(Given text)

July 31, 2018 –
Title: An Improved Probabilistic Simulation Framework for Gene Family Evolution
Master's Degree Candidate: Soumya Kundu
Major Advisor: Dr. Mukul Bansal
Associate Advisors: Dr. Ion Mandoiu, Dr. Yufeng Wu
Date/Time: Tuesday, July 31, 2018 at 10:00 AM
Location: ITEB 336
Phylogenetic trees are frequently used to represent the evolution of species, genes, and protein domains. Gene family evolution is usually represented in a framework where gene trees evolve inside a species tree. The recent Domain-Gene-Species model of evolution presents a framework where protein domains also evolve inside one or more gene trees, each of which evolves inside a species tree. The Duplication-Transfer-Loss (DTL) reconciliation and the Domain-Gene-Species (DGS) reconciliation models allow for a parsimony-based approach to inferring the evolutionary histories of a given set of species, genes, and, in the case of DGS reconciliation, protein domains.
However, in the absence of biological data regarding the true evolutionary histories of these species, genes, and domains, we must rely on simulated data to validate the accuracy of such phylogenetic reconciliation methods. Although numerous probabilistic simulation frameworks exist for gene family evolution, such as PrIME-GenPhyloData and SimPhy, none of these existing frameworks account for certain aspects of gene family evolution, such as the presence of both additive and replacing horizontal gene transfers and the possibility that the gene family might not be present at the root of the species tree. Furthermore, there are currently no existing simulation frameworks that simulate sub-gene level events such as partial gene transfers and the evolution of domain families.
In this work, we modify the PrIME-GenPhyloData simulation framework to simulate both replacing and additive horizontal gene transfers, account for phylogenetic distance bias in choosing transfer recipients, and randomly select the location of gene birth in the species tree. In addition, we introduce the ability to simulate sub-gene level events such as partial gene transfers through the simulated evolution of protein domains within gene families, creating the first probabilistic simulation framework of its kind.
To demonstrate the utility of our new simulation framework, we systematically evaluate the accuracy of the DTL reconciliation algorithm on simulated datasets that contain both additive and replacing transfers. Our results from this simulation study indicate that DTL reconciliation, which assumes that all transfers are additive, is surprisingly robust to the presence of replacing transfers, and suggest that it should be possible to design effective heuristics for the DTL reconciliation problem with replacing transfers based on just standard DTL reconciliation.

(End Given text)

Work instructions ::
(A) Reproduce the thesis announcement on gene family evolution from "However, in the" to "of domain families.".
(B) In the thesis announcement on gene family evolution, which existing simulation framework did the work modify?
(C) Render this sentence from the thesis announcement on gene family evolution in Spanish: "Phylogenetic trees are frequently used to represent the evolution of species, genes, and protein domains."

(Records supplied)

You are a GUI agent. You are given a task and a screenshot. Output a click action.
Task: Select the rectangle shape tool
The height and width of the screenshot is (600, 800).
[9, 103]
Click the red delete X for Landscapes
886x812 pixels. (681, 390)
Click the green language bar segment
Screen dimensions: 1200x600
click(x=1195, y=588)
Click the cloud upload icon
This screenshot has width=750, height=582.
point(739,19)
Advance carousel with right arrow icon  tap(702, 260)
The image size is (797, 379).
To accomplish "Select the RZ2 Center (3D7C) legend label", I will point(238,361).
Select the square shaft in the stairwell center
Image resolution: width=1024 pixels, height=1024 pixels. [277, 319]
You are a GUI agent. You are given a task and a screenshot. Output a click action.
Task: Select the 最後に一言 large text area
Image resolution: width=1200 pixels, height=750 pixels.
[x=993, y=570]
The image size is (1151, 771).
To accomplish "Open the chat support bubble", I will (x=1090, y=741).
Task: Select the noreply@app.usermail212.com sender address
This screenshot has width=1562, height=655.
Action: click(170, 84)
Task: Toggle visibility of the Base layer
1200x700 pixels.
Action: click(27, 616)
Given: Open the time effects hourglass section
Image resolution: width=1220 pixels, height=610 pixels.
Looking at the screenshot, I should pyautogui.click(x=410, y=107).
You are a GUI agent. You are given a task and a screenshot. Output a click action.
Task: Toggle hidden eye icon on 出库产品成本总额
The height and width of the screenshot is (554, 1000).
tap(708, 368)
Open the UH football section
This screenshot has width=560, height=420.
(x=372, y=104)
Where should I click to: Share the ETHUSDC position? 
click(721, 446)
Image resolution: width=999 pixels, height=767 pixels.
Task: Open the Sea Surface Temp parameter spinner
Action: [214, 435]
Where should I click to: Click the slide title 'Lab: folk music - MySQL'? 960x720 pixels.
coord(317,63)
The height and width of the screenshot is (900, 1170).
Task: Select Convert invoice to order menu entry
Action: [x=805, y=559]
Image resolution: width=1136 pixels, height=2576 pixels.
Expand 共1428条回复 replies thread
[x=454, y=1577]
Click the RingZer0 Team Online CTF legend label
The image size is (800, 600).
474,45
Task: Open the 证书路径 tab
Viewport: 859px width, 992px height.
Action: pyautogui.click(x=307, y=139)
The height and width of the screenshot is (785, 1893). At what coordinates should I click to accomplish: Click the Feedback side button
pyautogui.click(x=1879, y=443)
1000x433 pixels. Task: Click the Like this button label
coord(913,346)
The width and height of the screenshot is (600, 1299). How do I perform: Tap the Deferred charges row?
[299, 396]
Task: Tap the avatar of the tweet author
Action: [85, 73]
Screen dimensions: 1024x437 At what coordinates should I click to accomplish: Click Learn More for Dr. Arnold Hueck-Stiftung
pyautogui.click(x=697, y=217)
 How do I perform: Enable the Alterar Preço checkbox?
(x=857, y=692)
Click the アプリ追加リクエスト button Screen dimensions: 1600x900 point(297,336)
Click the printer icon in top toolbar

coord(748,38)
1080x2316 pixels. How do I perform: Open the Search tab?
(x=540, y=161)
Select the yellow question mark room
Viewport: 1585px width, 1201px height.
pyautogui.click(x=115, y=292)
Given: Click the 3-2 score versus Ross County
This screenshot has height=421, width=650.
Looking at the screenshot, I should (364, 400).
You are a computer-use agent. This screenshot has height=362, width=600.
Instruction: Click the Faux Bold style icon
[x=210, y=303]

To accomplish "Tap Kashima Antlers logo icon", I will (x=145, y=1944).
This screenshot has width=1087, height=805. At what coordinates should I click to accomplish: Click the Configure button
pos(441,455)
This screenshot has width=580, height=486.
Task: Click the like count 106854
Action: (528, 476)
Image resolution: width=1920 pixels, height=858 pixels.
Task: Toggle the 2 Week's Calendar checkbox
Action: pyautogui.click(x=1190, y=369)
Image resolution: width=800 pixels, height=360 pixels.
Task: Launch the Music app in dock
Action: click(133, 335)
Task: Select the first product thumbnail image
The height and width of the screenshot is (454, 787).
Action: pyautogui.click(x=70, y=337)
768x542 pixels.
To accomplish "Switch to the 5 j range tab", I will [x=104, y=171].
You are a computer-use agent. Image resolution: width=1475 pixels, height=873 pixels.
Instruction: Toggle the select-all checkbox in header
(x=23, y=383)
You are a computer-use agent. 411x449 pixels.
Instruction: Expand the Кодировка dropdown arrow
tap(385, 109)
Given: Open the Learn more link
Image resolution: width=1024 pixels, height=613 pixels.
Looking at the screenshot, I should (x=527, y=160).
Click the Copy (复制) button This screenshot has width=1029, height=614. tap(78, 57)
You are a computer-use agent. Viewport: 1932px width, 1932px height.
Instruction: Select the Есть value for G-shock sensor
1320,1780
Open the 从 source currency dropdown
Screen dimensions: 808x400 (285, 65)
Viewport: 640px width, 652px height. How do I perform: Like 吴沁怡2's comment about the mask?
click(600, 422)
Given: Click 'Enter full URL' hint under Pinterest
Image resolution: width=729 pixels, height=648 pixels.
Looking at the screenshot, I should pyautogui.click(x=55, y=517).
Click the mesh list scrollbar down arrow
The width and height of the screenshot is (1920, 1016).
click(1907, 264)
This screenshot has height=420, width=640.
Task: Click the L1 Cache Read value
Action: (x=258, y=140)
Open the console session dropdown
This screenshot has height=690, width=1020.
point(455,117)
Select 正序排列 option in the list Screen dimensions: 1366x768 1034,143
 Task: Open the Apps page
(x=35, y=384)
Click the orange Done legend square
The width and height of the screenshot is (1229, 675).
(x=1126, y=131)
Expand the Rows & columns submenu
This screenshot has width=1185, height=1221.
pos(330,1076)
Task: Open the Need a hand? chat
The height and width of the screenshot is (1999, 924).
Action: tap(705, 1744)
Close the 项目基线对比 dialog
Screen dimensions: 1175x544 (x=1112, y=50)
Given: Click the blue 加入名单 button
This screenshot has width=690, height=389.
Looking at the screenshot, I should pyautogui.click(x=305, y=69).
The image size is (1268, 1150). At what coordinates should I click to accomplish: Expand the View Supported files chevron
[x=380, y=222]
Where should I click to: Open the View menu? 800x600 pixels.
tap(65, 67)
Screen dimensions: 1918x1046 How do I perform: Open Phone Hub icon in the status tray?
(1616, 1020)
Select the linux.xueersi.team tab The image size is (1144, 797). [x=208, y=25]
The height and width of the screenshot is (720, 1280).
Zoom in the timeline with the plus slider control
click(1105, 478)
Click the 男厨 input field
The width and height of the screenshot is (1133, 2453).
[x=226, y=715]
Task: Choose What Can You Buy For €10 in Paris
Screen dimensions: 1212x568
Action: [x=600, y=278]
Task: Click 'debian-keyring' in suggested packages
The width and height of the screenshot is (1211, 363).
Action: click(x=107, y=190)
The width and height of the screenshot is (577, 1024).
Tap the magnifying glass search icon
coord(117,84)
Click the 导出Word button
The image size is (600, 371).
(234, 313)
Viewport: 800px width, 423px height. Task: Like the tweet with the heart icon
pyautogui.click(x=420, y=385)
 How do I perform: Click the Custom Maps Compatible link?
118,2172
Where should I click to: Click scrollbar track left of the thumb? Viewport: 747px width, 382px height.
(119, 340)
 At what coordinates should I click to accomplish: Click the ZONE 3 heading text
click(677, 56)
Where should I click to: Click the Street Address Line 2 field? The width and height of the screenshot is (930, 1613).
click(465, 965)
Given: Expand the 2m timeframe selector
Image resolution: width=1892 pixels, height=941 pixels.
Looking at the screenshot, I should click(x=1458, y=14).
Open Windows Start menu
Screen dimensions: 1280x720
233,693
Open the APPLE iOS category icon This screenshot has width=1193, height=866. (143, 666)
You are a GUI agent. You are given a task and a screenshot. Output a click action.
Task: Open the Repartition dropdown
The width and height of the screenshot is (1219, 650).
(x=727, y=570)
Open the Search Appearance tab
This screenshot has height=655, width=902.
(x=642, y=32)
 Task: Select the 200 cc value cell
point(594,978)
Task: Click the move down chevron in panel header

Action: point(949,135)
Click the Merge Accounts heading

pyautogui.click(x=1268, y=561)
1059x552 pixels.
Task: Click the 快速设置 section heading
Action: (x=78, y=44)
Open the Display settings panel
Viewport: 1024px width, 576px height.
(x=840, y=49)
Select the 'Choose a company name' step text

(End Records supplied)

Task-by-task outputs ::
(A)
However, in the absence of biological data regarding the true evolutionary histories of these species, genes, and domains, we must rely on simulated data to validate the accuracy of such phylogenetic reconciliation methods. Although numerous probabilistic simulation frameworks exist for gene family evolution, such as PrIME-GenPhyloData and SimPhy, none of these existing frameworks account for certain aspects of gene family evolution, such as the presence of both additive and replacing horizontal gene transfers and the possibility that the gene family might not be present at the root of the species tree. Furthermore, there are currently no existing simulation frameworks that simulate sub-gene level events such as partial gene transfers and the evolution of domain families.

(B) PrIME-GenPhyloData

(C) Los árboles filogenéticos se utilizan con frecuencia para representar la evolución de especies, genes y dominios proteicos.